Saved entries

---+---

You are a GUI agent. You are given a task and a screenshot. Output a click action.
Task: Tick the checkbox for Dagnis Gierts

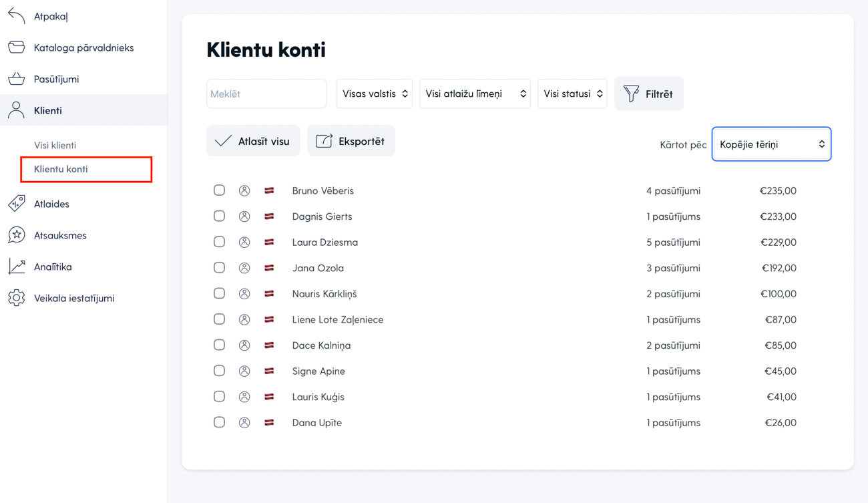tap(219, 216)
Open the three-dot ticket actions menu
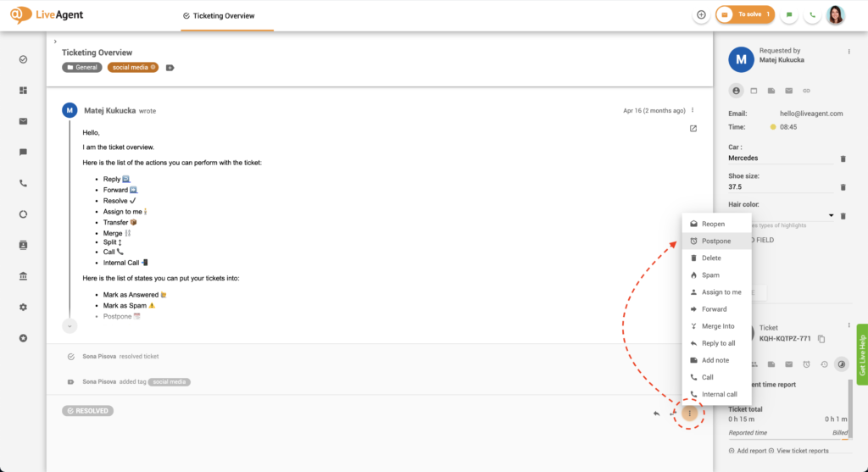 pyautogui.click(x=690, y=413)
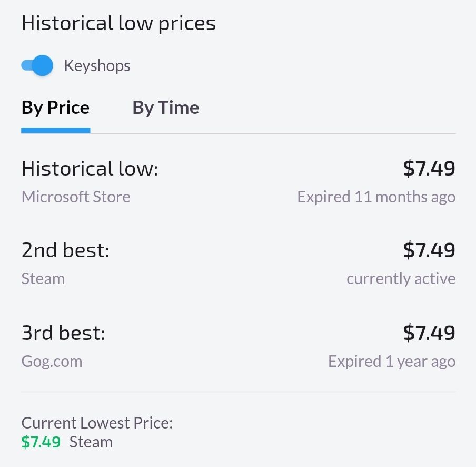Image resolution: width=476 pixels, height=467 pixels.
Task: Click "Expired 11 months ago" text
Action: tap(376, 197)
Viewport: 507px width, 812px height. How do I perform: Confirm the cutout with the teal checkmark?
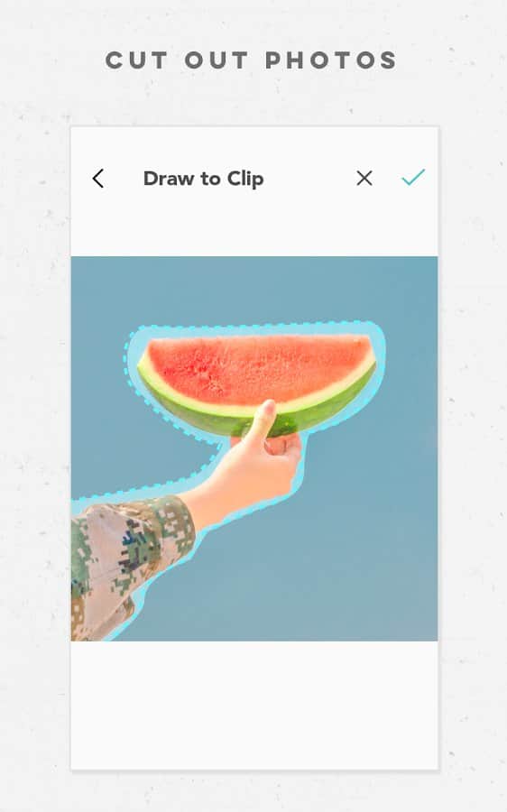click(x=413, y=177)
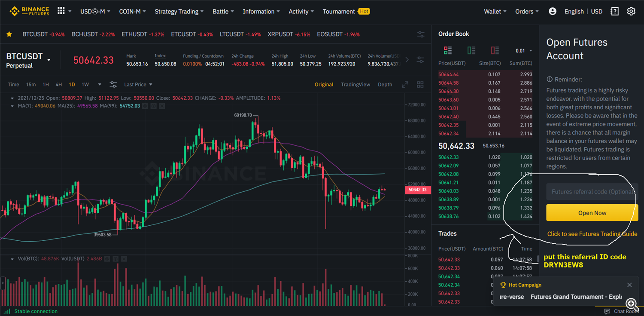Show only buy orders in order book

pos(471,51)
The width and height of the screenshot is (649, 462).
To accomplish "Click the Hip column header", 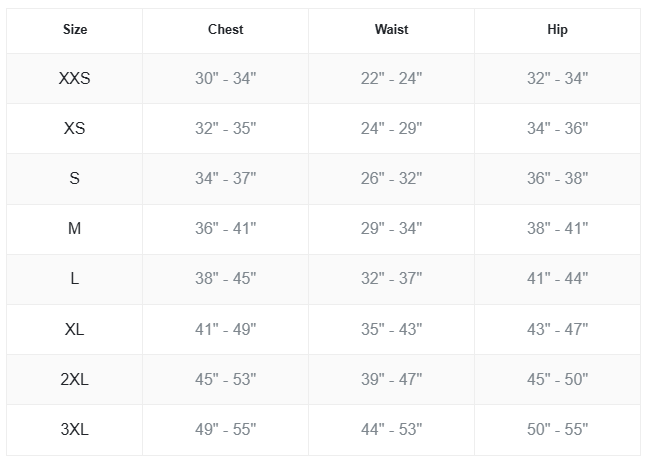I will [558, 30].
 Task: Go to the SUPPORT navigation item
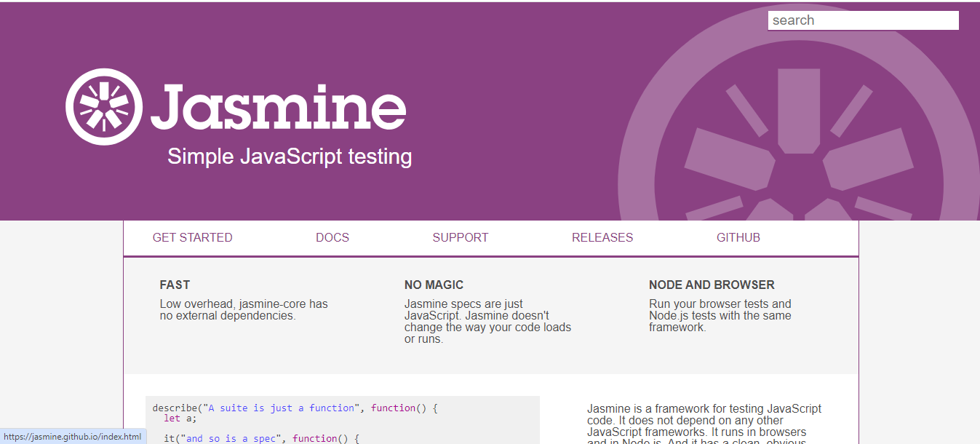click(x=460, y=237)
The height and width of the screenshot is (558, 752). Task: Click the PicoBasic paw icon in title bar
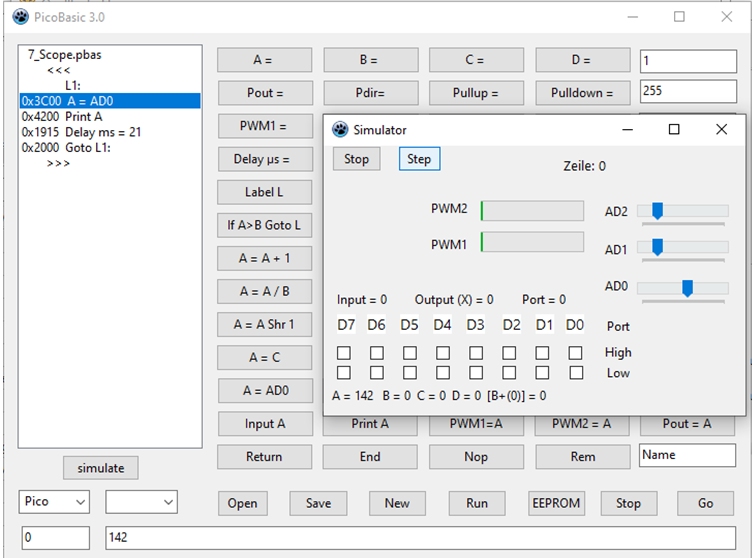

---+---

• TASK PROMPT: Check each line of the data above, and please copy the ones in which the string "screenshot" occurs.

• RESPONSE TO THE EXERCISE:
You are a GUI agent. You are given a task and a screenshot. Output a click action.
The width and height of the screenshot is (649, 462).
The height and width of the screenshot is (558, 752). Task: Click the PicoBasic paw icon in title bar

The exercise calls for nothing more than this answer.